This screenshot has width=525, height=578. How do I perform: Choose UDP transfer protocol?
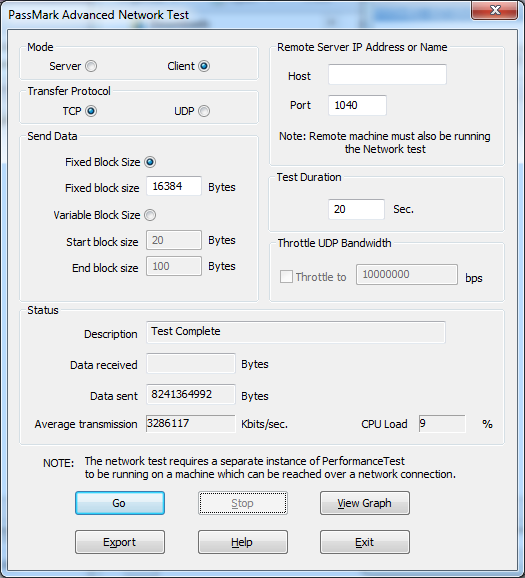tap(204, 111)
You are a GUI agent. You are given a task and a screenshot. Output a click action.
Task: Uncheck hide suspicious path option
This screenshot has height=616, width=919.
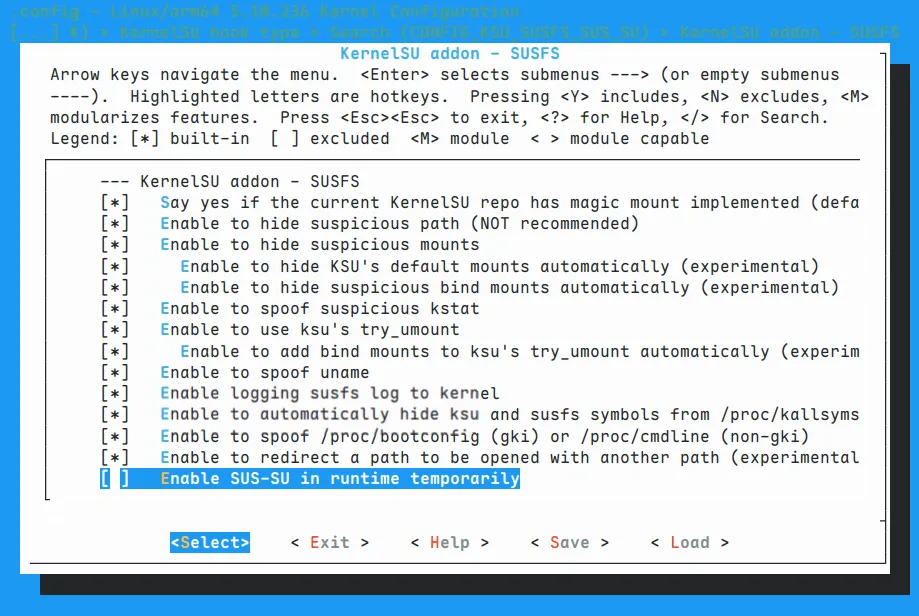115,223
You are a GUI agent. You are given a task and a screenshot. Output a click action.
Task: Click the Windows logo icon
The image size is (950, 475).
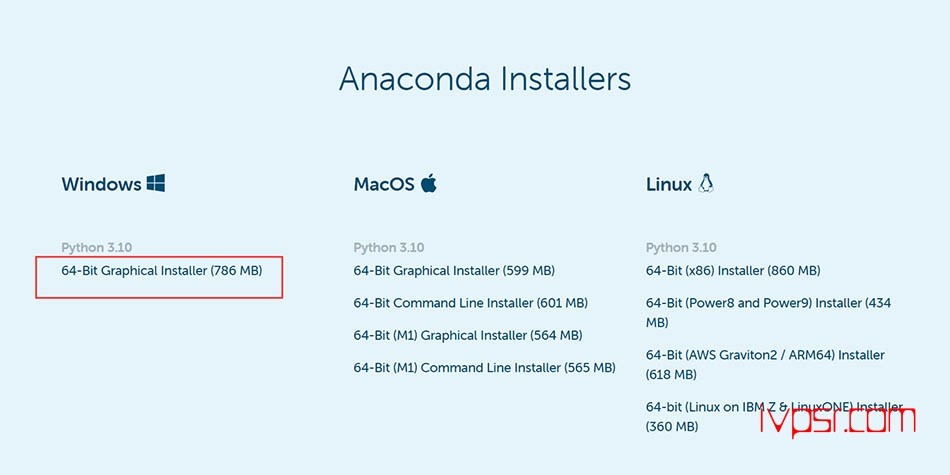156,183
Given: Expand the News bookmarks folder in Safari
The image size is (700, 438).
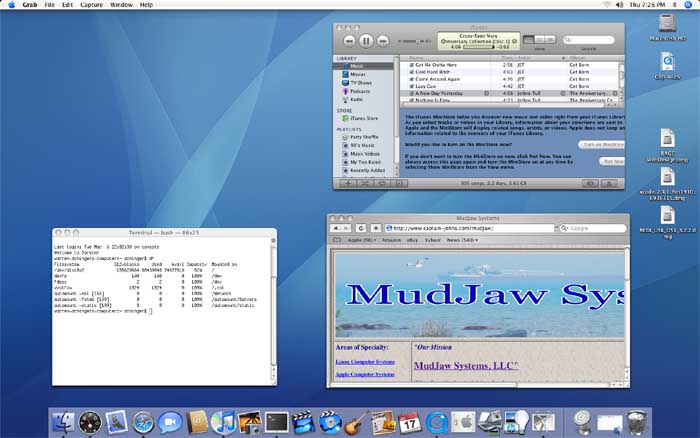Looking at the screenshot, I should 461,240.
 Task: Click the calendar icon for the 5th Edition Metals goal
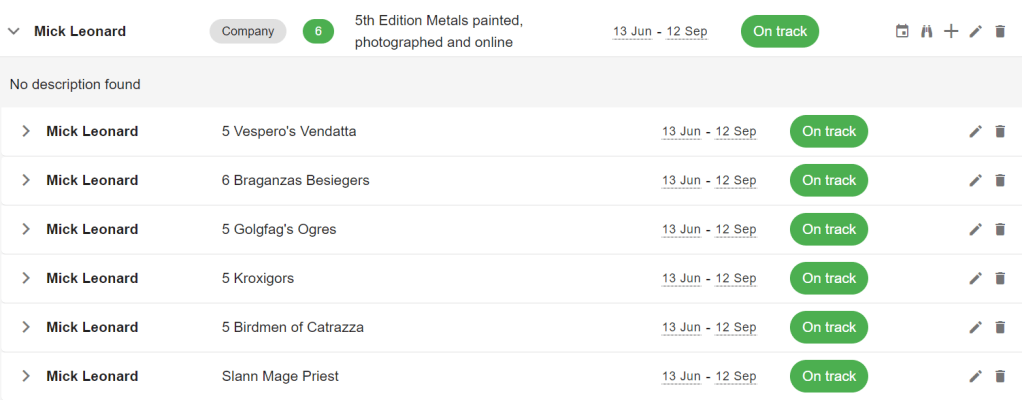point(902,31)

□ □ □ □

Work instructions> Every line from the one containing "Task: Uncheck hide suspicious path option" through the last line of the records is to be reproduced exactly, with pictures left out and nothing else given.

Response for this exercise>
Task: Uncheck hide suspicious path option
This screenshot has height=616, width=919.
115,223
You are a GUI agent. You are given a task and a screenshot. Output a click action.
Task: Click the Windows logo icon
The image size is (950, 475).
156,183
Given: Expand the News bookmarks folder in Safari
The image size is (700, 438).
Looking at the screenshot, I should 461,240.
 Task: Click the calendar icon for the 5th Edition Metals goal
point(902,31)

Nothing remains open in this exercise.